Content starts

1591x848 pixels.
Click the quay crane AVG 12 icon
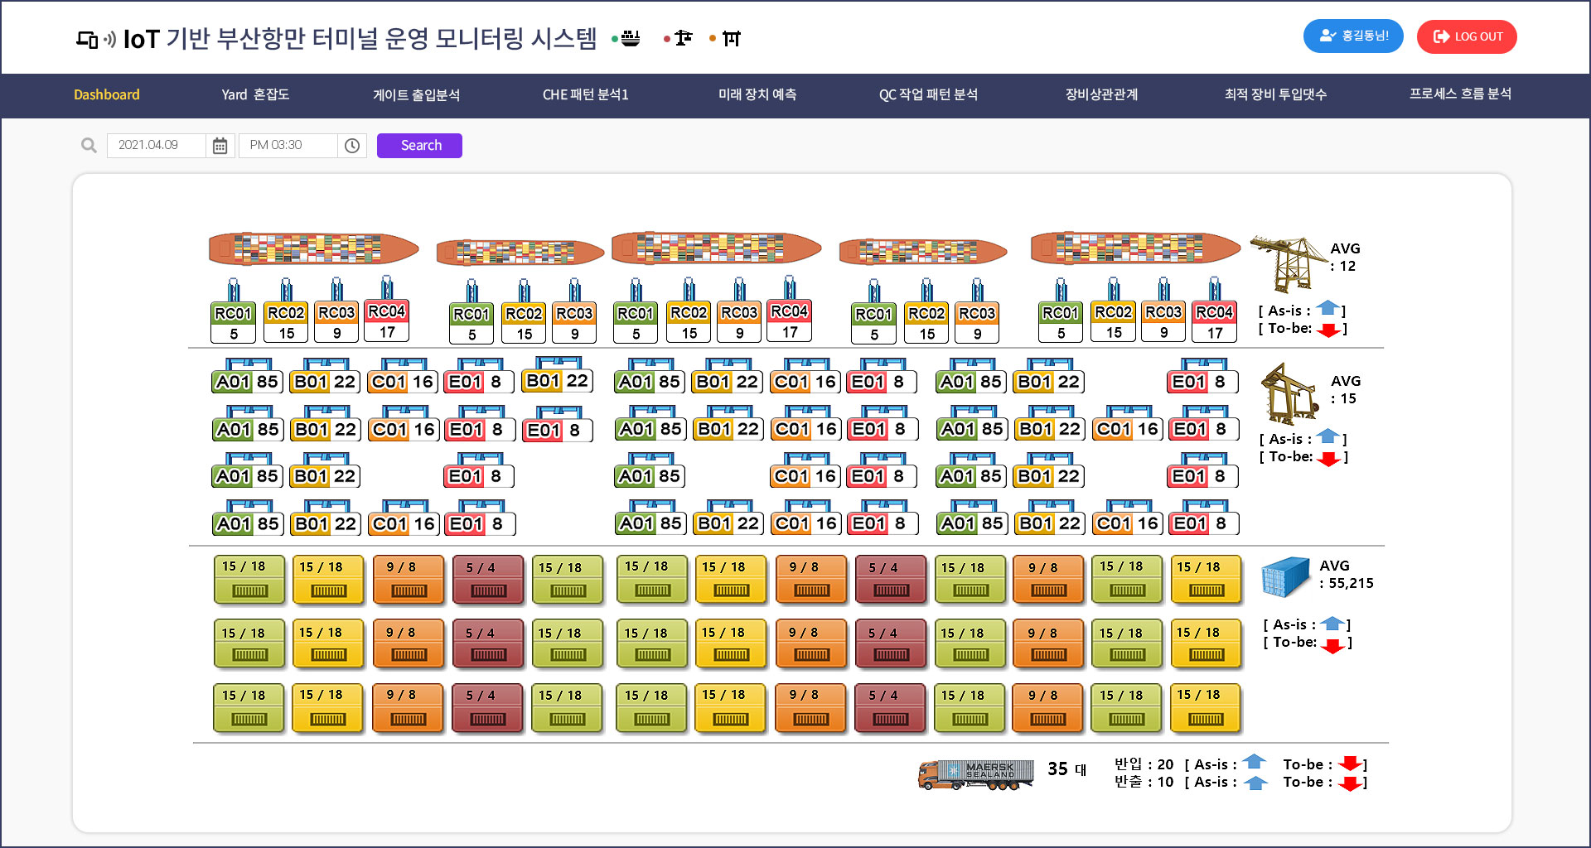pos(1287,263)
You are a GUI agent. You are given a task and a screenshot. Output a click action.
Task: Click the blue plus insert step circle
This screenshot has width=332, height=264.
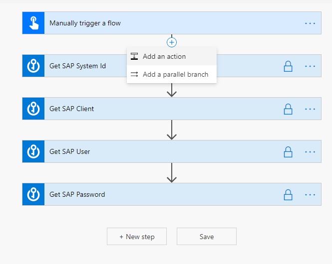coord(172,42)
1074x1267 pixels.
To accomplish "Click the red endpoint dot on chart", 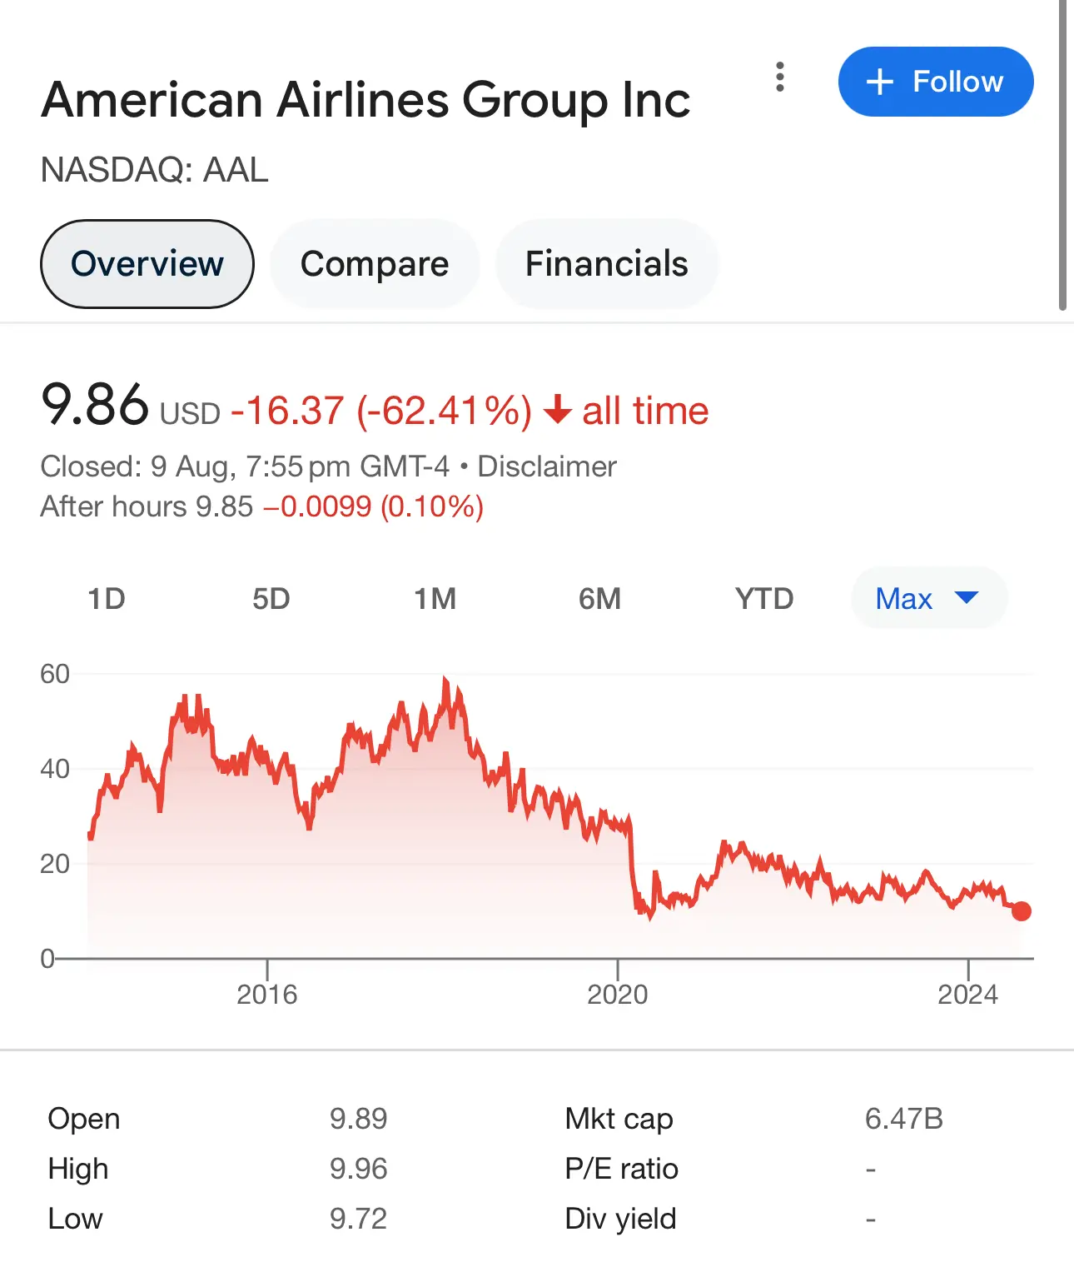I will coord(1022,911).
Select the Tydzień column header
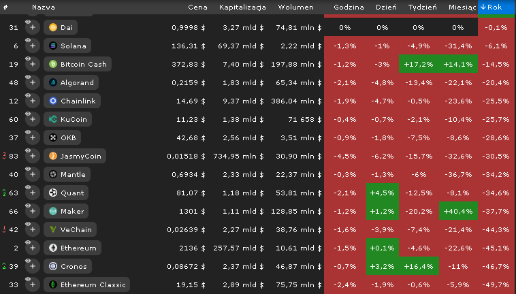This screenshot has height=294, width=516. point(423,7)
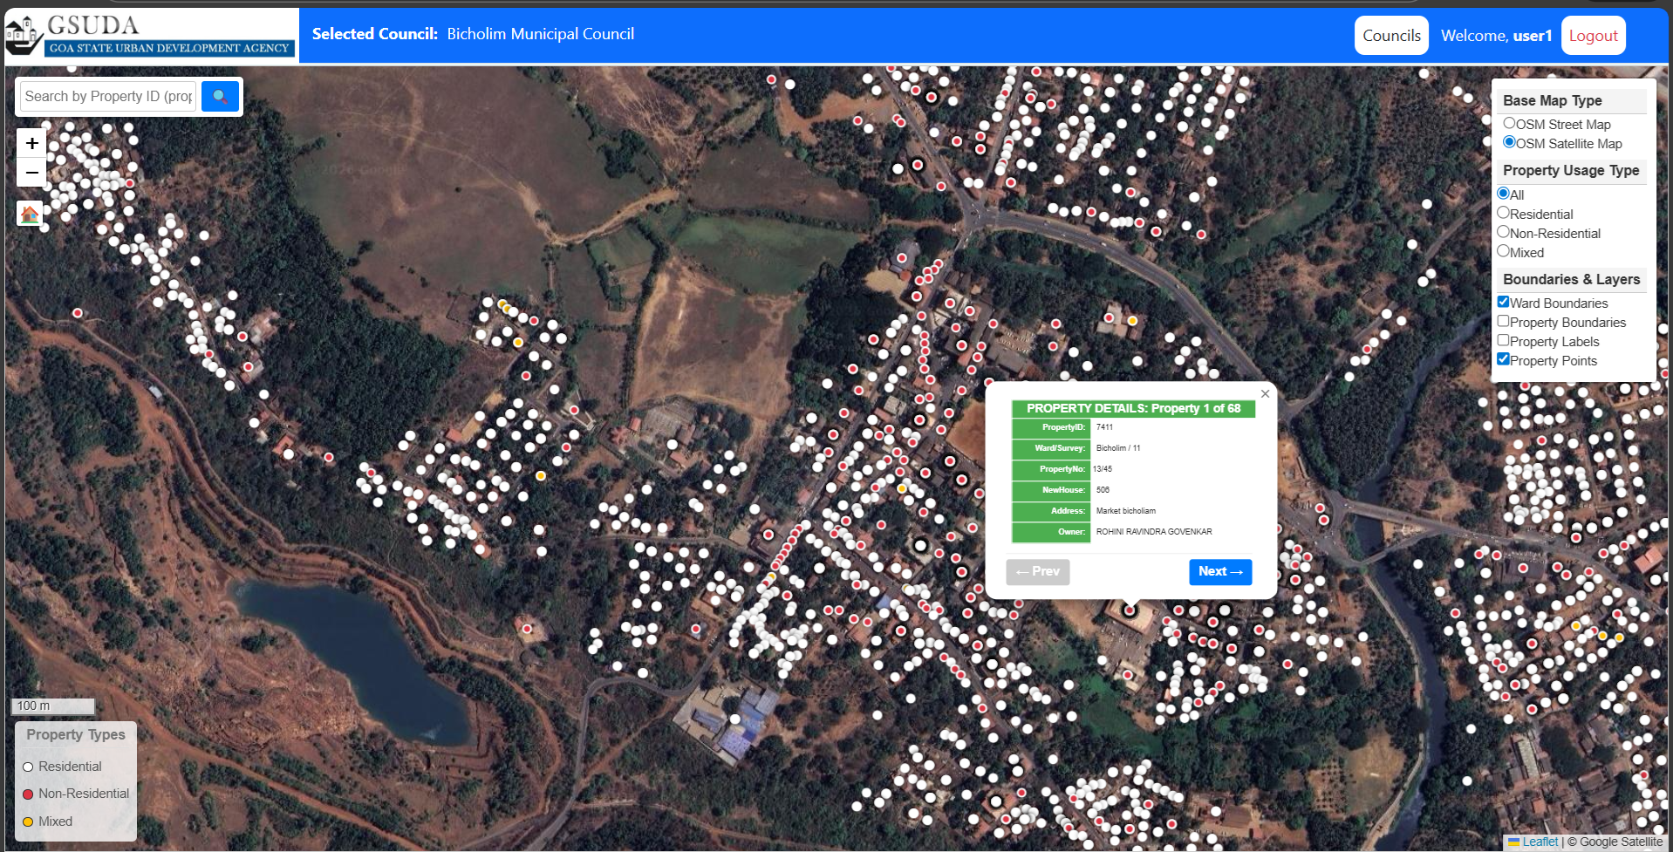Image resolution: width=1673 pixels, height=852 pixels.
Task: Uncheck the Property Points layer
Action: (x=1503, y=359)
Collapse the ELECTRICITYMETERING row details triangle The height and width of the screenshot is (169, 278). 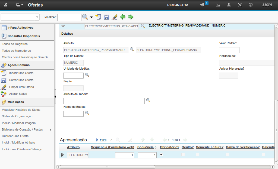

Content ends

**Exercise directions**. Which lines run from the one containing "Select the Tydzień column header" through the last line of the entries above? Output them exactly, both ends included, with no pictures.

**Result of this task**.
Select the Tydzień column header
This screenshot has height=294, width=516. point(423,7)
Image resolution: width=1673 pixels, height=852 pixels.
Task: Uncheck the Property Points layer
Action: (x=1503, y=359)
Collapse the ELECTRICITYMETERING row details triangle The height and width of the screenshot is (169, 278). 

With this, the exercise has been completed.